People's University challenge to regime

February 12, 1999

Belarus, where higher education is coming under increasing pressure from the authoritarian regime of president Alaksandr Lukashenka, has become the latest country in Europe to launch an alternative education.

Like the Society of Academic Courses in pre-Solidarity Poland or the Alternative Academic Educational Network in Serbia, the new "People's University" aims to provide those disciplines not available in the state system.

Its "prospectus" (a brief note in Naviny, the country's last independent newspaper) offers politology, the history and culture of Belarus, and the "necessary minimum of knowledge about the market economy".

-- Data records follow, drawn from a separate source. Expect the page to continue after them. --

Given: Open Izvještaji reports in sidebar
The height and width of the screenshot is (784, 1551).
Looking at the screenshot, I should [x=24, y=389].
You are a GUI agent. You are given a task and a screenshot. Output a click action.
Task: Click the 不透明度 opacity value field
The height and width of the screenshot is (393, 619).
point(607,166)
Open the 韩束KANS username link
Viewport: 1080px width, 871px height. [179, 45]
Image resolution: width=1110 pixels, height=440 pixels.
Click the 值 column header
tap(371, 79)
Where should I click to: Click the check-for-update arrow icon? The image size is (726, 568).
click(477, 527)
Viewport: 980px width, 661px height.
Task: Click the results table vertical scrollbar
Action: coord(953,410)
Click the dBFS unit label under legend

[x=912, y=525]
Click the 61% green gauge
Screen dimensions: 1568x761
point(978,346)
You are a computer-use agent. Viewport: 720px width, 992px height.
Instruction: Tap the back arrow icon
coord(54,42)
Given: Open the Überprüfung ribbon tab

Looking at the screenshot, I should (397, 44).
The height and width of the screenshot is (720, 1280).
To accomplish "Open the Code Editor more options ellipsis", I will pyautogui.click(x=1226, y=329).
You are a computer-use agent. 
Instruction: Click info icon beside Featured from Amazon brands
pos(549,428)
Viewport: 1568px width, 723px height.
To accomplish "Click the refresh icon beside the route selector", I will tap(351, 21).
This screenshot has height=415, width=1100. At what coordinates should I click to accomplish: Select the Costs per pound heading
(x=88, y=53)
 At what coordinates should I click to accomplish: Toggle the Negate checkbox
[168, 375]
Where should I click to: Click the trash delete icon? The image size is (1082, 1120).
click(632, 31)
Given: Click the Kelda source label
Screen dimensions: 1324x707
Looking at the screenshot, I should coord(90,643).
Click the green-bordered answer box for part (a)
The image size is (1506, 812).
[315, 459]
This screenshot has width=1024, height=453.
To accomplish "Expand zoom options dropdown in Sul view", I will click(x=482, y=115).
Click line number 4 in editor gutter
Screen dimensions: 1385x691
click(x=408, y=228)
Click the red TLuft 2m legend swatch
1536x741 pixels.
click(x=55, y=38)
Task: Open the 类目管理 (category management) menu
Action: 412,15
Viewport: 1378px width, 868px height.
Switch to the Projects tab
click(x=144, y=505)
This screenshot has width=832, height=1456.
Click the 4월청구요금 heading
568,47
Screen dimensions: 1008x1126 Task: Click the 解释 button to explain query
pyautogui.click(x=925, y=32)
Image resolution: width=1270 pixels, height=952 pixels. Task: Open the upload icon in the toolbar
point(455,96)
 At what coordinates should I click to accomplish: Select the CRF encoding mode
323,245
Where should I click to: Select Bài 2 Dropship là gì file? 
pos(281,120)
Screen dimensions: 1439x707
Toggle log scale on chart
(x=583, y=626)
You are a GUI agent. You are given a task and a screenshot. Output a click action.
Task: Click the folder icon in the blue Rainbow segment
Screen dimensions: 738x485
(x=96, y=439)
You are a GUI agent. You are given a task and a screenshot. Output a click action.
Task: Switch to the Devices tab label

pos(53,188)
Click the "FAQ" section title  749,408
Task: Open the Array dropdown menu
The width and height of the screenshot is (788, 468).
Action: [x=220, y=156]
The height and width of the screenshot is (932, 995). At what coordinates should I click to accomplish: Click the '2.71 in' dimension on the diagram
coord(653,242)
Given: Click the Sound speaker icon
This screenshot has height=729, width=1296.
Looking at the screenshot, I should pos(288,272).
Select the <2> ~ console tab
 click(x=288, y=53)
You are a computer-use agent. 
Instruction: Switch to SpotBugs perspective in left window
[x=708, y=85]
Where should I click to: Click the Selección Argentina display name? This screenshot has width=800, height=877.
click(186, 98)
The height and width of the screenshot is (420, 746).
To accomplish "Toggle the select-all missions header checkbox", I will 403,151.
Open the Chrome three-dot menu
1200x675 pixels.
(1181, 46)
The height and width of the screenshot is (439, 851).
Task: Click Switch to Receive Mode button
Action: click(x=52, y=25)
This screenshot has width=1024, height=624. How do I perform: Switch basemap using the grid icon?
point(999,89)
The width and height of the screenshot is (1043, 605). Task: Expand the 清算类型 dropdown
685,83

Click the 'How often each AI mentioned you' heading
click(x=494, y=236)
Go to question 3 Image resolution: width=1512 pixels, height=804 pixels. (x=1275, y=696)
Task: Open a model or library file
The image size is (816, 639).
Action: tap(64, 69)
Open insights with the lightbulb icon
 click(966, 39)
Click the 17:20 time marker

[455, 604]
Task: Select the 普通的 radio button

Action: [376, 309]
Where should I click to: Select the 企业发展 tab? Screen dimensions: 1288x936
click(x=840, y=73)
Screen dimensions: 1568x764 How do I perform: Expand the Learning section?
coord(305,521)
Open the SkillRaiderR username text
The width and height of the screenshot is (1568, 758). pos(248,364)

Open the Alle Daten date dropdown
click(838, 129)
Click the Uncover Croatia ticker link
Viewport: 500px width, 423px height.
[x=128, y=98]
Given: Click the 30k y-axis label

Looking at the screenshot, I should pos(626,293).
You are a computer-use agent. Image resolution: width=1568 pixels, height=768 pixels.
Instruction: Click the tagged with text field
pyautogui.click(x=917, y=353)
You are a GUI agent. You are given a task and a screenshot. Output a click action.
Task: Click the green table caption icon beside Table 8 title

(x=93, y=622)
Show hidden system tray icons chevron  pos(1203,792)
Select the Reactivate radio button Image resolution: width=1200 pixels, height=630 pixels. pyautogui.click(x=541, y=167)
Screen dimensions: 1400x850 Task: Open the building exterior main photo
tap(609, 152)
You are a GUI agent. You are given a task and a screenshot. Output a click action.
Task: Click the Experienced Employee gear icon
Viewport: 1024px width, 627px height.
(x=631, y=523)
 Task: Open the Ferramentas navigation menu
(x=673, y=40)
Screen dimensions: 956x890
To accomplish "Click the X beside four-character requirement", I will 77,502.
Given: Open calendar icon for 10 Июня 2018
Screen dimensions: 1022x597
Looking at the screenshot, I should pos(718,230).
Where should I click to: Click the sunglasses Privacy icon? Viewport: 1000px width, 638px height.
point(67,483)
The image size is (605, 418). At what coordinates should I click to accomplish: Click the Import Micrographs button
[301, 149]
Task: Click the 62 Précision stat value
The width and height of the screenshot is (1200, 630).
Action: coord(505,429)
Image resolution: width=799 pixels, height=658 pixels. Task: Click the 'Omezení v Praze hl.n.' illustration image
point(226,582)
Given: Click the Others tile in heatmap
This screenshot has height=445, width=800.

In addition to these core courses, optional courses are on offer in political psychology, mass media, local government and "the workers' movement". Lecturers will be drawn from "scholars and specialists well known in Belarus".

Classes are held in the headquarters of the Belarusian Popular Front, a movement committed to democracy, market reform and independence.

How long the authorities will let the courses continue is an open question - a favourite method of harassing opposition organisations in Belarus is to confiscate their premises on the pretext of some breach of fire or safety regulations.

The "pro-rector" is Yury Khadyka, a physicist who nearly died on hunger strike in 1996 before Russian president Boris Yeltsin ordered his release.